[Yang Akan Dikerjakan]
**a.** Salin ulang bagian kutipan tentang riya mulai dari "Apabila seseorang mengerjakan" dan terus sampai "dikhawatirkan menjadi batal.", lalu ganti "amal ibadah" dengan "perbuatan ibadah".
**b.** Menurut kutipan tentang riya, surat apa yang dikatakan seseorang telah ia khatamkan semalam?

Apabila seseorang mengerjakan suatu amal ibadah dengan niat Ikhlas, kemudian setelah amal ibadah itu selesai dilaksanakan muncul perasaan riya yang berupa kegembiraan atas tampaknya amal itu tanpa kesengajaan, maka amal ibadah tersebut tidak menjadi batal. Namun apabila amal ibadah tersebut sengaja ditampakkan dan diceritakan kepada orang lain setelah selesai dikerjakan dengan maksud riya, amal tersebut dikhawatirkan menjadi batal.
Diriwayatkan dari Ibnu Mas’ud ra, bahwa ia mendengar seseorang berkata, “Semalam aku mengkhatamkan surat al-Baqarah.” Lantas Ibnu Mas’ud mengatakan, “Itulah (kebanggaannya) pahala baginya.” Pendapat Ibnu Mas’ud menggunakan dalil bahwa hati orang tersebut saat membaca Al-Quran tidak bersih dari penyakit riya. Karena itu, jauh sekali untuk mengatakan bahwa riya yang terjadi setelah selesainya amal ibadah bisa membatalkannya. Akan tetapi, orang tersebut tetap memperoleh pahala atas ibadah yang telah ia kerjakan dan mendapat dosa atas riya yang diperbuat setelah mengerjakan ibadah. Berbeda apabila seseorang di tengah-tengah mengerjakan ibadahnya, tiba-tiba berniat riya. Hal itu bisa membatalkan shalat dan amal ibadahnya.

[Daftar Baris]
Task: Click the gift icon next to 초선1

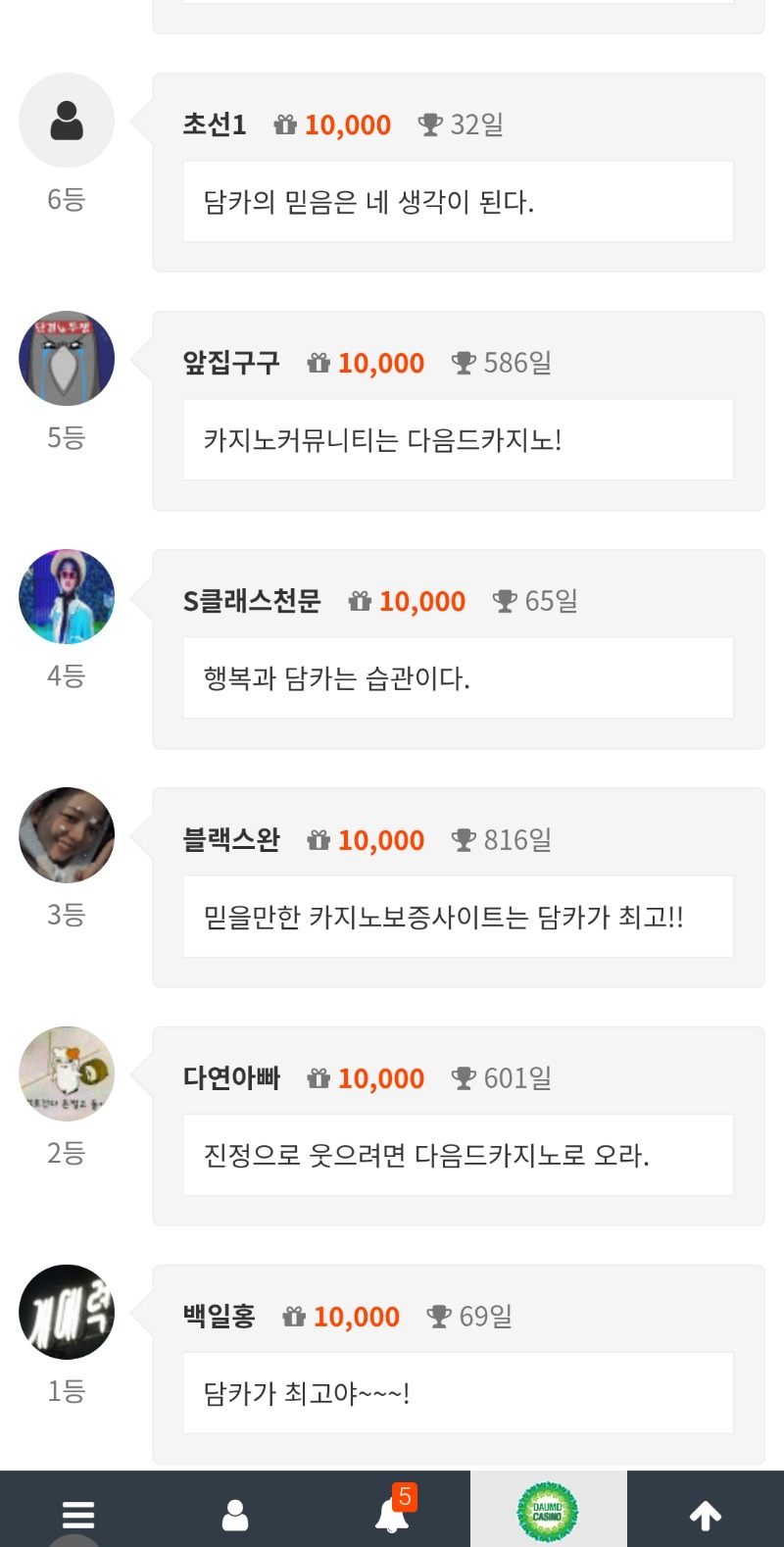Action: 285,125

---

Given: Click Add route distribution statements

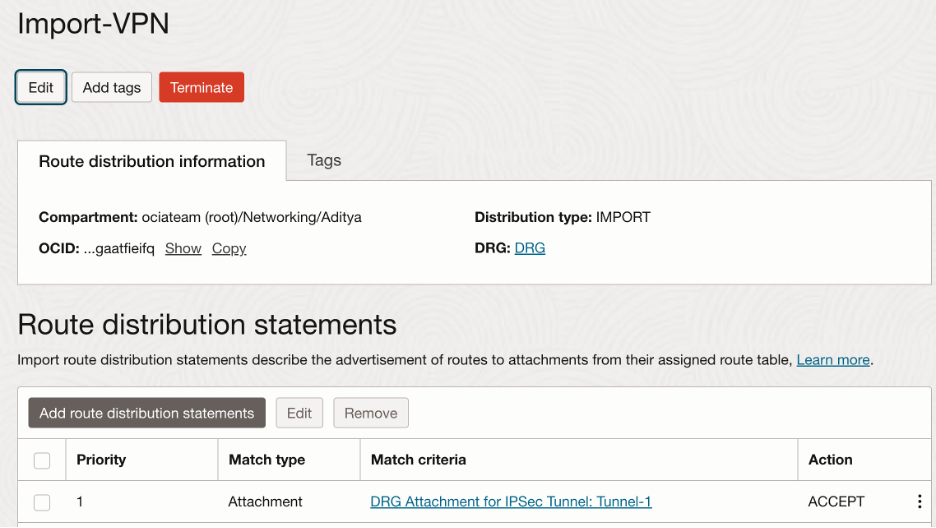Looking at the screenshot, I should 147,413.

[Hasil Tugas]
**a.**
Apabila seseorang mengerjakan suatu perbuatan ibadah dengan niat Ikhlas, kemudian setelah perbuatan ibadah itu selesai dilaksanakan muncul perasaan riya yang berupa kegembiraan atas tampaknya amal itu tanpa kesengajaan, maka perbuatan ibadah tersebut tidak menjadi batal. Namun apabila perbuatan ibadah tersebut sengaja ditampakkan dan diceritakan kepada orang lain setelah selesai dikerjakan dengan maksud riya, amal tersebut dikhawatirkan menjadi batal.

**b.** Surat al-Baqarah.